Study text
┌──
Cold hands and feet are very common when the weather is cold. Also the natural temperature of our bodies can cause cold hands and feet but also there are some cases when real medical issues are causes for cold hands and feet. Small blood vessels in your hands, problems with blood circulation and number of other medical can lead to cold hands and feet. If you have occasional cold hands and feet, then you should not be worried about it. But if you have persistent cold hands and feet which are associated with changes in the skin color or they are continual, then you can have a problem with the blood circulation or with nerves . Also you may be experiencing tissue damage in your feet and hands. When your hands or feet, and in some cases other parts of your body especially your nose and ears, get too cold, they can be injured or react in different ways. The most severe cold injury is frostbite which is true tissue freezing – ice crystals are forming in your skin and other tissues of your body [2,3]. This condition is causing permanent damage to your blood vessels and other structures. Also there is another common condition which is forming ice crystals known as frostnip but in this condition ice crystals are forming in tissues but only in the very outer layer of your skin.  This condition is not causing permanent damage. Immersion injury results from the exposure of wet feet or wet hands to cold temperatures at or above freezing. This condition develops over hours to days and it damages muscles and nerves. This condition, like frostbite, can cause permanent damage. There are other conditions of cold hands or feet such as cold urticaria, cryoglobulin formation, Raynaud’s phenomenon and pernio.
Diseases that can trigger cold hands and feet
There are many different diseases which could lead to cold hands and feet. Here are the most common diseases that could lead to cold hands and feet:
- Frostbite and frostnip: [2,3]
- Frostnipped parts are white but not hard and are generally very small areas
- Frostbitten body parts are white and hard or waxy. They may be white – yellow or white – purple.
- Frozen parts have no feeling.
- During the freezing process, frozen parts may feel like a block of wood or they may tingle.
- Once frostbitten areas thaw, they may be tingle or painless.
- It is very recommended method to be rapidly rewarmed in warm water, they may be painful.
- Over the next few days, the part is swollen and painful
- Blisters can also appear and severely affected areas turn black
- Cold urticaria: This refers to raised red bumps or hives which are produces in response to cold exposure. 
- Anemia: This condition often causes extreme pale skin weakness, fatigue and cold hands and feet. The iron deficiency anemia often goes undiagnosed until the person experience Raynaud’s disease. If you have noticed that your hands and feet stay cold despite warming measures, then you should check your iron levels. 
- Pernio is a rash on the ears, hands, toes, feet or lower leg that may be blue or red and may form lumps or scaly areas
- There are rare cases when the affected parts may blister, bleed or have skin breakdown
- Often pernio causes burning and itching
- Cryoglobulins: This condition causes a wide array of symptoms, depending on the whether or not internal organs are involved in which is included deep – blue fingertips.
- Diabetes: This disease can cause different types of problems in which are included cold hands and feet due to circulatory problems, thyroid problems and high blood pressure.
└──
Records provided
┌──
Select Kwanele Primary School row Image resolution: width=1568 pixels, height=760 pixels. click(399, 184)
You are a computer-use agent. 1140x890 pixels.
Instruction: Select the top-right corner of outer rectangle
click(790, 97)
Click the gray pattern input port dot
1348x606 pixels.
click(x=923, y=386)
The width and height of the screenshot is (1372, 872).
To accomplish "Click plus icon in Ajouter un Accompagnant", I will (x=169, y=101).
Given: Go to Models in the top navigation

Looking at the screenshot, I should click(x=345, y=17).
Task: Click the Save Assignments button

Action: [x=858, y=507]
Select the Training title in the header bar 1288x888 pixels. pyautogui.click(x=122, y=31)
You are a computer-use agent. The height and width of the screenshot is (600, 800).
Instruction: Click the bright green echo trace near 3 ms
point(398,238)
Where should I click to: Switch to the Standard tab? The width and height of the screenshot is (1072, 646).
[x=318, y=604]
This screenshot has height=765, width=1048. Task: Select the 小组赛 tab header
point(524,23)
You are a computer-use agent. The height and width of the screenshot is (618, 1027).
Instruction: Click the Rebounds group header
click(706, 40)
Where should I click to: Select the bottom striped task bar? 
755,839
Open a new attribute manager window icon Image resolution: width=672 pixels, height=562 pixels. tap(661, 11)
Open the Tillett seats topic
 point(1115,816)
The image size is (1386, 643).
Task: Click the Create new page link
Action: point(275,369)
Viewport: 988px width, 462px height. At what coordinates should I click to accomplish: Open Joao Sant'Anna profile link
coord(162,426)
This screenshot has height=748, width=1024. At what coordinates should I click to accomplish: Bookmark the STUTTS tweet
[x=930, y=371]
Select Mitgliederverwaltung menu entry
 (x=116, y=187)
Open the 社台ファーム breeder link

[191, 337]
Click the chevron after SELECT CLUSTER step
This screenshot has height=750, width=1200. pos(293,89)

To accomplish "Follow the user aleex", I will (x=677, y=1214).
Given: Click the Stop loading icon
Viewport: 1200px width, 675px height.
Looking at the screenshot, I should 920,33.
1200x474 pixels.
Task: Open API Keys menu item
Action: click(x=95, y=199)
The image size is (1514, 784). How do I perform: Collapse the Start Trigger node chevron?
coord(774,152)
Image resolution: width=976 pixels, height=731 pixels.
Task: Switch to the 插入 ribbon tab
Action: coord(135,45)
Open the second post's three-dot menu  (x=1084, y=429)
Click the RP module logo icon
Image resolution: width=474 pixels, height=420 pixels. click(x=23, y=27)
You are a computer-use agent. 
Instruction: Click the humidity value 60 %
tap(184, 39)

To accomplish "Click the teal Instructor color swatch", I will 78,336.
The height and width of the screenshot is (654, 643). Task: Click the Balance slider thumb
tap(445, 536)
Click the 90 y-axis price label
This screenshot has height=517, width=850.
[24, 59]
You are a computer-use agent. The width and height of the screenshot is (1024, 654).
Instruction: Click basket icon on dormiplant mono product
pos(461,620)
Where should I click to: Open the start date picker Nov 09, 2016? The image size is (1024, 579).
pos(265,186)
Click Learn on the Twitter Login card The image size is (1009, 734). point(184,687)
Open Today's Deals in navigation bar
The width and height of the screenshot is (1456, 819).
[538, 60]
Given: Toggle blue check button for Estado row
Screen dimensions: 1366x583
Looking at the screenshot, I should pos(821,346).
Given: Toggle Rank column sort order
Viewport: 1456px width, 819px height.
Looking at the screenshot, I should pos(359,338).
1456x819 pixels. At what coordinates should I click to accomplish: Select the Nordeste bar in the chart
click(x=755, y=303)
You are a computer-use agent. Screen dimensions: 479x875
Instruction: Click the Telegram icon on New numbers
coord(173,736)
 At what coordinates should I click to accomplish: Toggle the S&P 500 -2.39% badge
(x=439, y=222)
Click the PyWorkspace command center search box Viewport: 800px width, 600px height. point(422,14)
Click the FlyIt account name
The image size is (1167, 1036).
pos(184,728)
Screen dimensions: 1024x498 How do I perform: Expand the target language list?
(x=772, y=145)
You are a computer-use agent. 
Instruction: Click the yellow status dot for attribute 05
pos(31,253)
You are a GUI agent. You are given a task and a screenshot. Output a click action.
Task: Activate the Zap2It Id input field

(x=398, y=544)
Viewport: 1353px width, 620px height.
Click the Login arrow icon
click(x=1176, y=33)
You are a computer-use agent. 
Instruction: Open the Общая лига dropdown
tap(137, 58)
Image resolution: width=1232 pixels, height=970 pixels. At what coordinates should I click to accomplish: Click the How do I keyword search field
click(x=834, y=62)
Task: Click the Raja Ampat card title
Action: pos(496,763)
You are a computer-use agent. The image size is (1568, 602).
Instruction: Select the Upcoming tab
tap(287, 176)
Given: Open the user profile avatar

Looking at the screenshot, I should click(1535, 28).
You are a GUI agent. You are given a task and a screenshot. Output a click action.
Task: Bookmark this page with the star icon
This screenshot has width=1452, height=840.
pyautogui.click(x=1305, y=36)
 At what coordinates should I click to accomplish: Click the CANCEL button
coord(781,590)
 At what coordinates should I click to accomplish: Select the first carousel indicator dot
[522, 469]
└──
Description of the task
In the text on cold hands and feet, over what span of time does immersion injury develop?

Response to the task
Over hours to days.